Visual Collaboration Startup MURAL Raises $118M Series B

MURAL, a software startup that makes visual collaboration tools for the workplace, raised $118 million in its Series B in August. This amount is particularly remarkable because its $23 million Series A round took place less than a year ago in January 2020. The Series B round was led by Insight Partners and included participation from Tiger Global, Slack’s corporate venture fund, the World Innovation Lab, Qualtrics CEO Ryan Smith, and Gainsight COO Allison Pickens.

MURAL’s Visual Collaboration Platform More than a Whiteboard

MURAL creates interactive digital whiteboard environments that enhance workplace collaboration and are remote-work friendly. However, it is much more than an online whiteboard. The company facilities innovation at scale as the leading visual collaboration platform. MURAL provides its clients with a digital workspace for creative design collaboration, workshops, sales and consulting engagements, product strategy, and a variety of other essential corporate teamwork functions.
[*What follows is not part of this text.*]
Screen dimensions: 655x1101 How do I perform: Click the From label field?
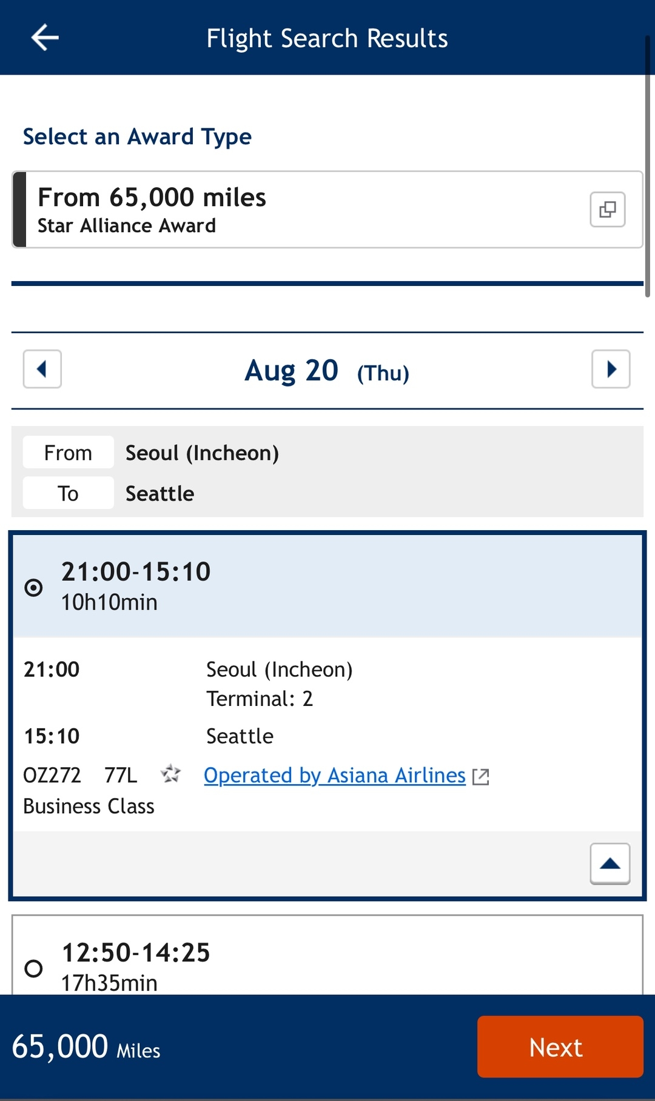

MURAL serves a wide range of corporate customers. Its first customer was IBM in 2014, and since then it has attracted many large corporate clients. Companies such as IDEO, Autodesk, Intuit, E-Trade Financial, and GitHub have employed MURAL’s software tools to support team collaboration. Today the startup serves 40% of Fortune 100 global enterprises.

Mood Board Templates Enhance Communication of Concepts

MURAL integrates design thinking into its software solutions. For instance, MURAL offers not just visual collaboration but mood board templates to communicate concepts not easily articulable by words. Participants can modify these mood boards in real-time digital conference sessions. This capability enables everyone to be in sync and avoid painstaking explanations over phone or email. Teams can also host design thinking workshops whereby a large number of participants can contribute ideas and build consensus. MURAL integrates with other highly utilized remote work platforms including Microsoft Teams, Dropbox and Google Drive.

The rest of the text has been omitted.